В это время решительнее всего на Вильгельмштрассе за переговоры с Россией выступал отдел экономической политики. Шнурре предстал перед Типпельскирхом «в не очень хорошем настроении. Он неоднократно подчеркивал, что без положительной реакции со стороны Молотова невозможно продвинуться дальше». Вместе с тем посольству еще с времен переговоров Шуленбурга с Астаховым было известно, что слишком позитивные отчеты Шнурре преследовали определенную цель. Так, Типпельскирх сообщил послу, что Вёрман в разговоре с ним «счел важным, что Советы в лице Астахова проявили инициативу к сближению», и добавил: «Я не возражал, однако указал на опубликованное сообщение о негативном заявлении здешнего полпредства, которого он не заметил» [855] .
855
Типпельскирх-Шуленбургу, 12июля 1939г. (ADAP, D, VI, Nr. 661, S. 764). 7 июля 1939 г. Астахов публично опроверг какие-либо «политические сделки между Москвой и Берлином» (Gafencu. Jours, p. 224).

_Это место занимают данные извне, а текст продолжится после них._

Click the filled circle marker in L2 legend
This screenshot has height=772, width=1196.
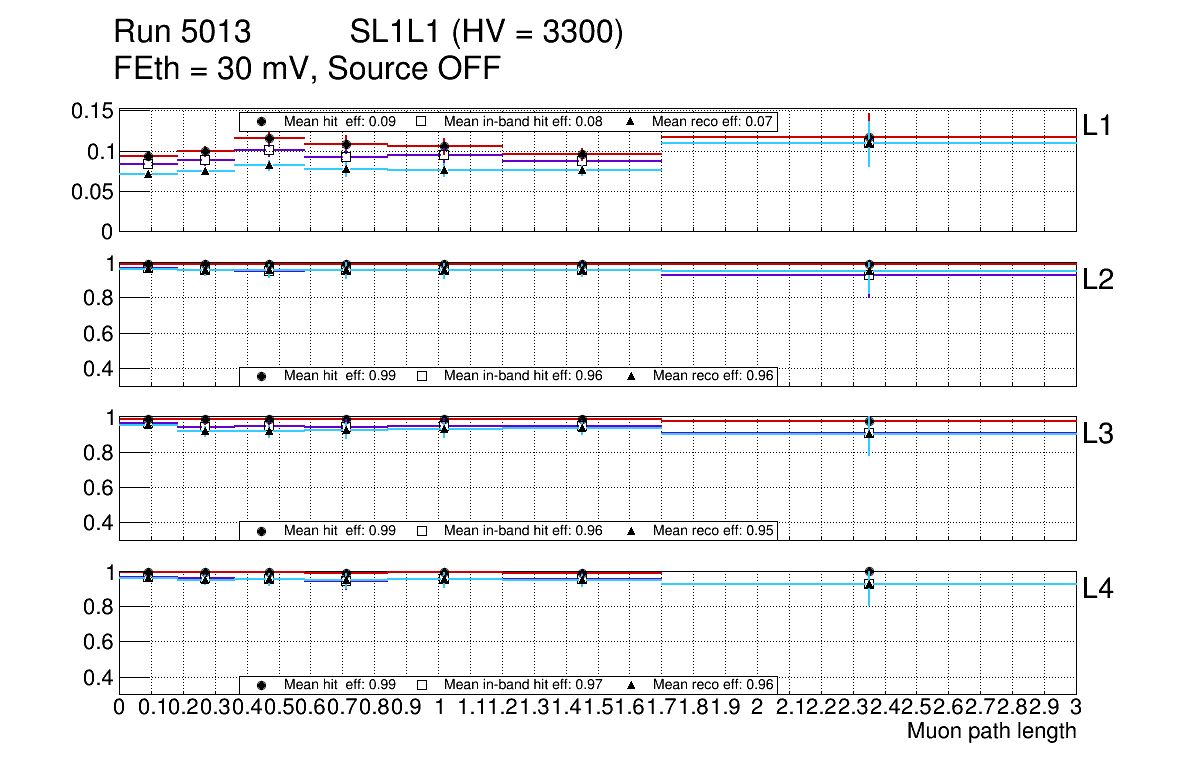tap(261, 376)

По настоянию своих экономических советников Риббентроп в начале июля предложил Гитлеру вновь вернуться к вопросу экономических переговоров. На 7 июля в рейхсканцелярии было назначено совещание. На нем Гитлер хотел решить, следует ли возобновить переговоры на выдвигаемых советской стороной условиях. Готовясь к этому совещанию, Шнурре направил в бюро министра соответствующие материалы и попросил начальника бюро Эриха Кордта позаботиться о том, чтобы указание Гитлера от 30 июня было отменено, а проект статс-секретаря от 28 июня относительно немецкой готовности возобновить экономические переговоры на советских условиях — принят и направлен в германское посольство в Москву [856] . Кордт добился, чтобы «директиву... министр иностранных дел доложил фюреру» [857] , и Гитлер проект Вайцзеккера одобрил. Таким образом, «по указанию Гитлера» была принята «предложенная Микояном основа..., хотя она удовлетворяла лишь в малой степени. Все детали теперь подробно обсудили специалисты с Риббентропом, который со своей стороны обратился за инструкциями к Гитлеру. Ожидая, что Астахов и Бабарин немедленно передадут в Москву любое высказывание немецкой стороны, специалистам поручили вставить определенные похвальные отзывы Гитлера о Сталине» [858] .
856
Совещание в рейхсканцелярии 7 июля 1939 г. подтверждается лишь косвенно (ADAP, D, VI, Nr. 583, S. 676, Anm. 1; Nr. 596, S. 686, Anm. 1; Nr. 628, S. 729, Anm. 1; Braubach. Weg, S. 22,43, Anm. 66). Как видно из сообщения Шнурре своему непосредственному начальнику Вилю, инициатива исходила от Шнурре.
857
Типпельскирх-Шуленбургу, 12июля 1939г. (ADAP, D, VI, Nr. 661, S. 764).
858
Kordt. Wahn, S. 161.
На следующий день, 6 июля, Риббентроп поручил Вайцзеккеру проинструктировать в этом смысле германское посольство в Москве. Вечером Риббентроп дал ужин в честь болгарского премьер-министра Георгия Киосейванова, на который он в качестве единственного иностранного гостя пригласил итальянского посла в Берлине. Сияющий и уверенный в успехе Риббентроп сообщил Аттолико, что на следующий день он уходит в летний отпуск. Тем самым он хотел рассеять впечатление богатого кризисами лета. Аттолико воспользовался этой возможностью, чтобы задать министру несколько вопросов.